In 1994, Ashland Broadcasting purchased the stations to pair them with WNCO & WNCO-FM in nearby Ashland. The company's new name after the purchase from Zelkowitz was Knox Broadcasting, a division of Dean Stampfli's Ohio Radio Group. Ohio Radio Group eventually become a local radio powerhouse, owning 7 stations, including WFXN-FM (102.3, Galion, Ohio), WMAN-FM (98.3, Fredericktown, Ohio) and WXXF (107.7 Loudonville, Ohio). At that time, it was rebranded into "93Q", with a format closer to Hot AC programmed by Rod Staats aka Ric Knight from 1994 to 1997. Some of the air talent at that time, Trisha Moore, Joe Rinehart, Greg Burgess and Ric Knight.
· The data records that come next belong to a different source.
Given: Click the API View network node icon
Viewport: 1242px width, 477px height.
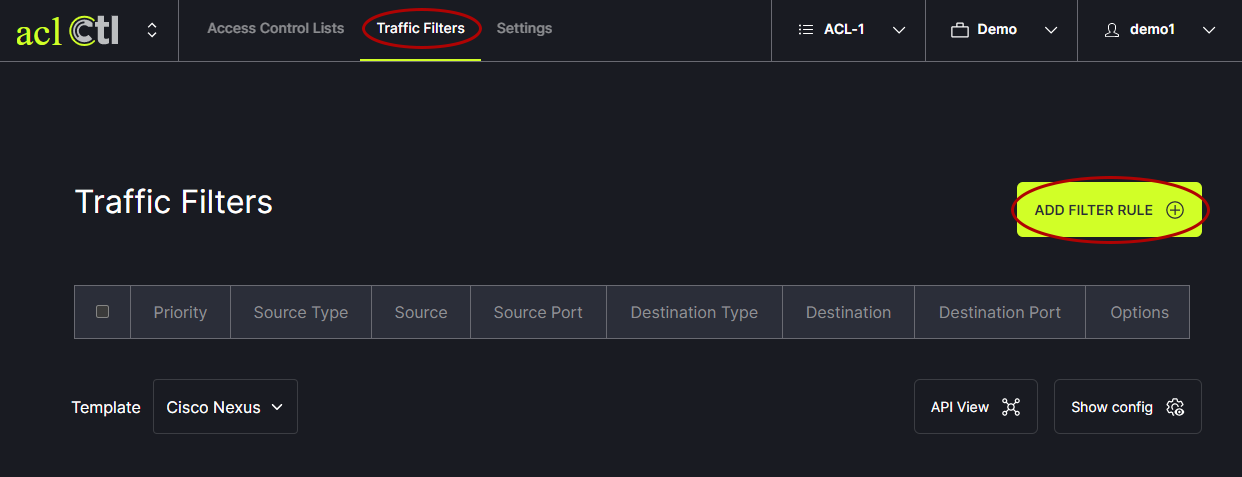Looking at the screenshot, I should point(1011,407).
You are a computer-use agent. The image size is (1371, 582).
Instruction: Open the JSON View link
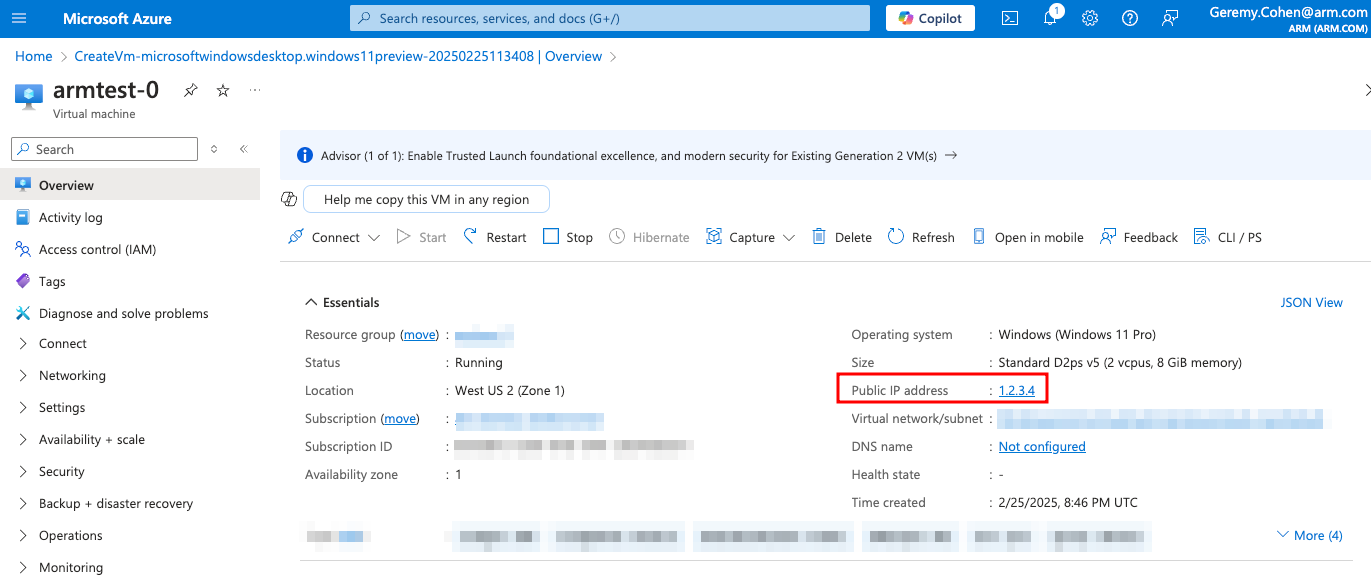click(x=1311, y=302)
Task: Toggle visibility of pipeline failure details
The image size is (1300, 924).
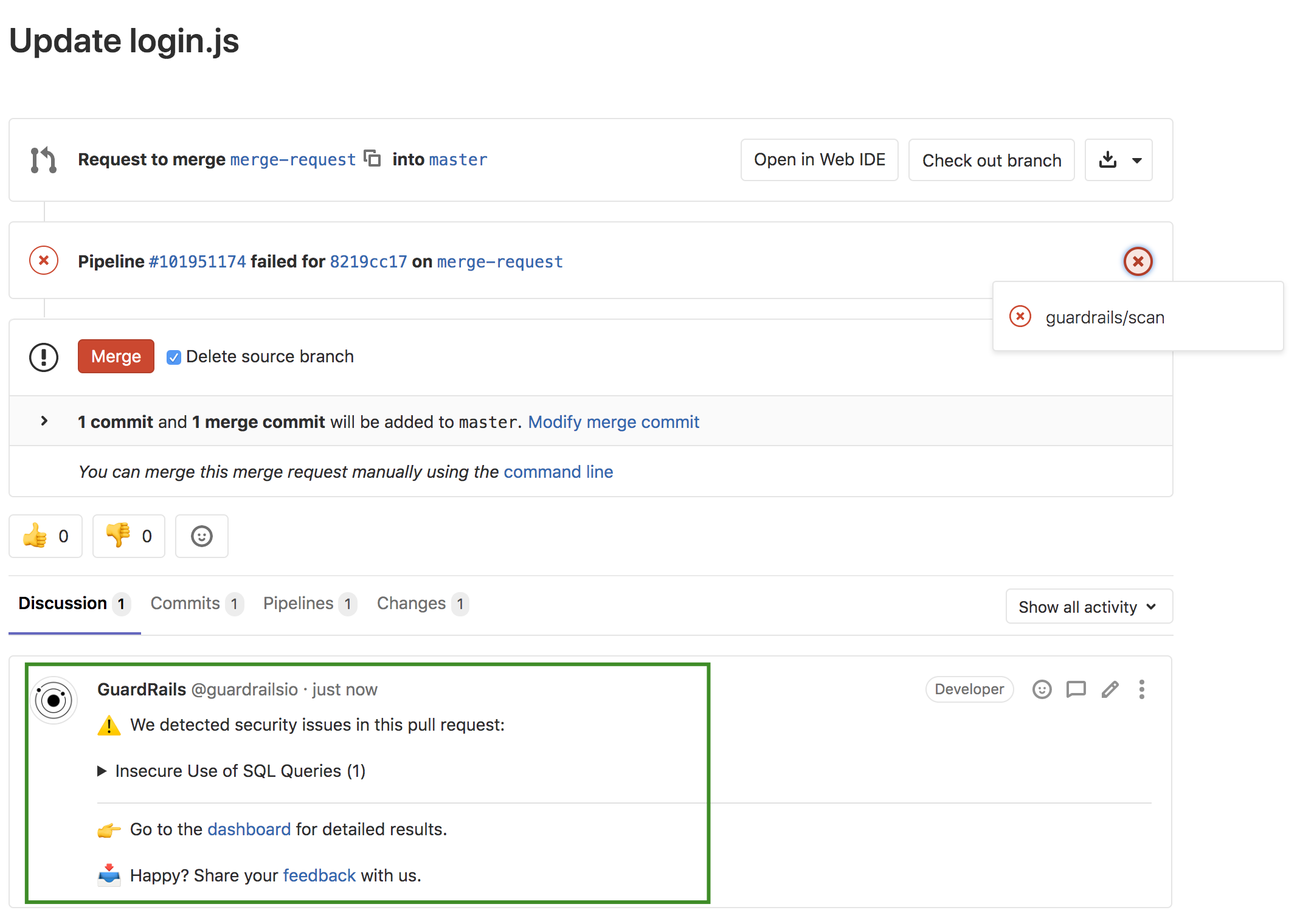Action: click(x=1139, y=261)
In 2000, Knox Broadcasting and the entire Ohio Radio Group was sold to Clear Channel Broadcasting for $32 Million.

WQIO and WMVO remained under Clear Channel ownership until October 1, 2005, when they were sold to the current owners, BAS Broadcasting. After that sale, WQIO adopted the name "The New Eagle 93.7", sharing the name with sister station "Eagle 99" WFRO-FM in Fremont. Upon the name change, the station initially carried the "Today's hits and Yesterday's favorites" satellite format from ABC Radio before taking Dial Global Local's "AC Pure" format.

On February 28, 2013, WQIO returned the "Super Q" branding, as well the iconic slogan "Ohio's Super Station!" albeit retaining its AC format.

On August 29, 2025, BAS sold WQIO and WMVO to Total Media Group. Total Media Group also has stations in Sandusky and Tiffin, Ohio.

WQIO was also the callsign used by 1060 AM in Canton, Ohio during its brief but successful run as a Top 40/CHR station in the late 1970s as "Q10". That station is now WILB, a Catholic broadcaster.